● **Set exercise**
Rescale the records between the line holding "Click the 16°00' label on bottom axis" and the line holding "pyautogui.click(x=259, y=255)", inclusive, and give only those lines again, requests included. Multiply every click coordinate in the answers by 1.2, round to whole numbers with halves going up, and leave the pictures out.

● **Material for this exercise**
******************************

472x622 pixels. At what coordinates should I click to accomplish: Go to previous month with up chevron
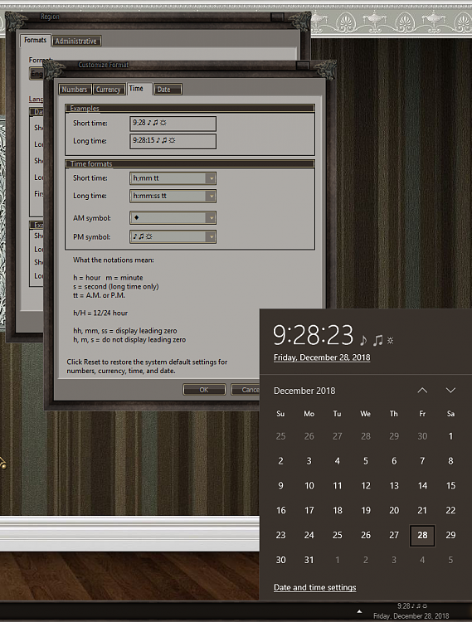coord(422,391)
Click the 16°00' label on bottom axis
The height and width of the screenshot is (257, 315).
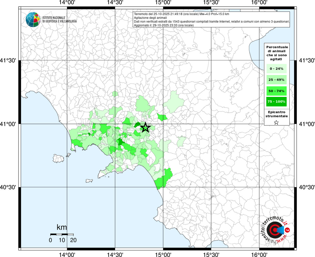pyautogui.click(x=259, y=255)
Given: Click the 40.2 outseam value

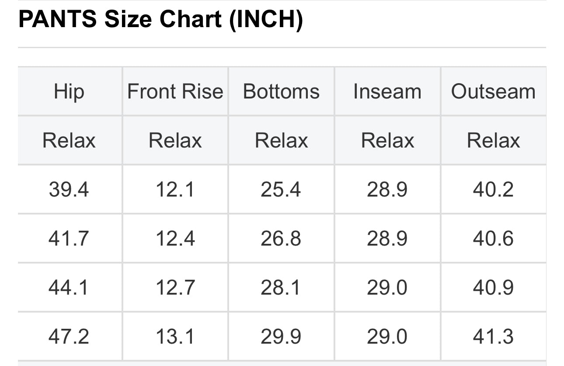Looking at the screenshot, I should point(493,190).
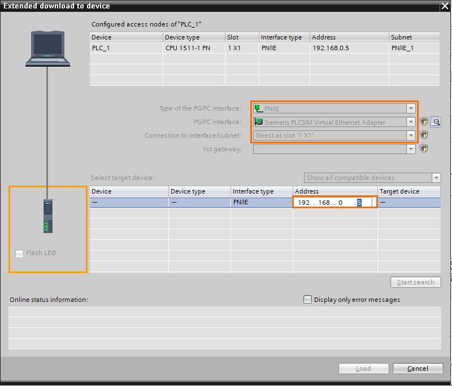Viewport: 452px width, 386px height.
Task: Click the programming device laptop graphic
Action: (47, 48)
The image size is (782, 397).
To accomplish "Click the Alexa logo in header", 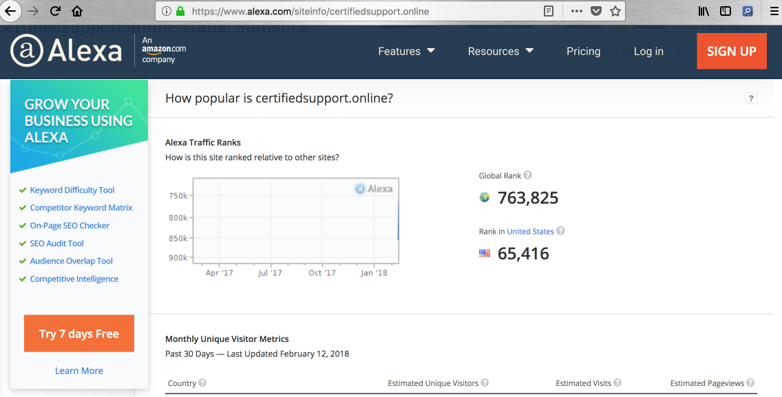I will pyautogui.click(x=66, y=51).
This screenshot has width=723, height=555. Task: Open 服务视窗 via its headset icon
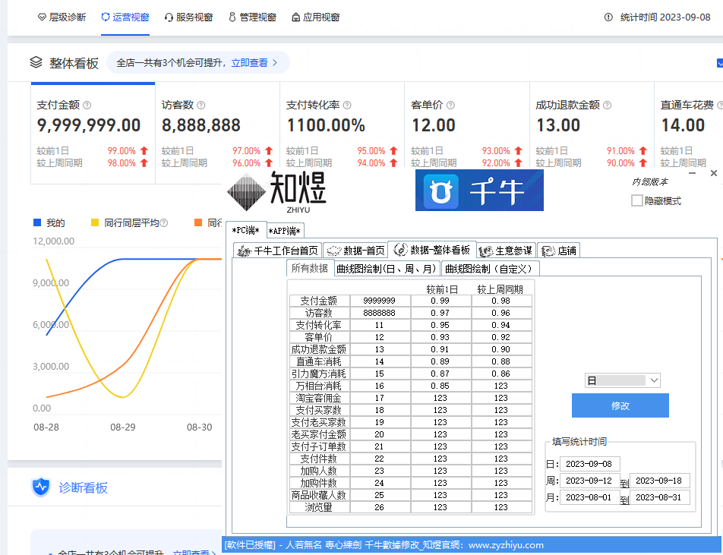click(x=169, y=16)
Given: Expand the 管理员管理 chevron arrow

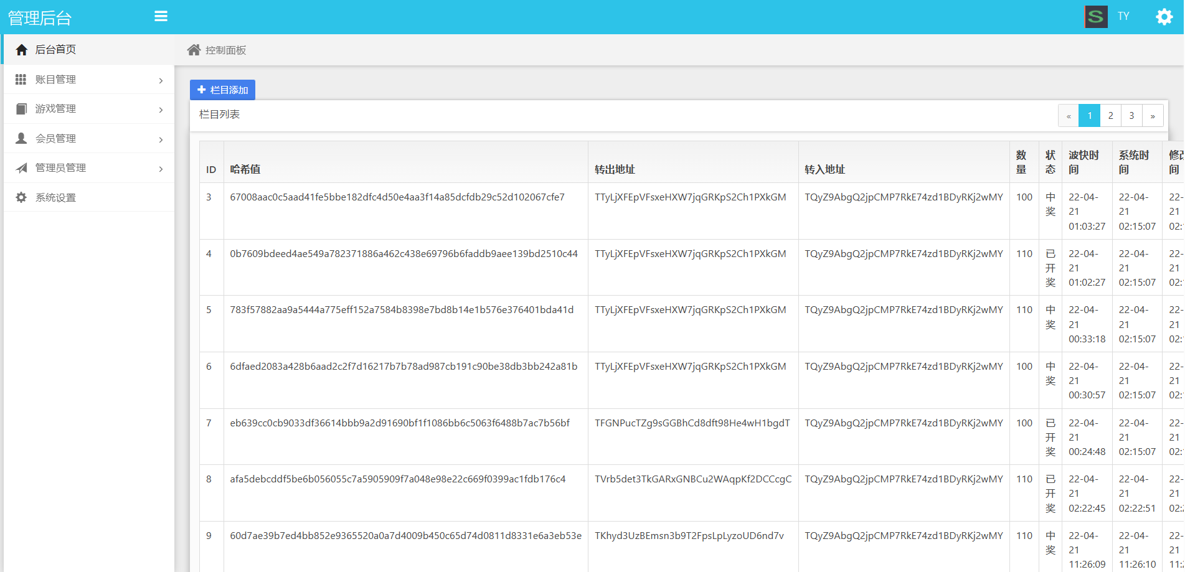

******************************

● **Expected answer**
Click the 16°00' label on bottom axis
The height and width of the screenshot is (257, 315).
pyautogui.click(x=311, y=306)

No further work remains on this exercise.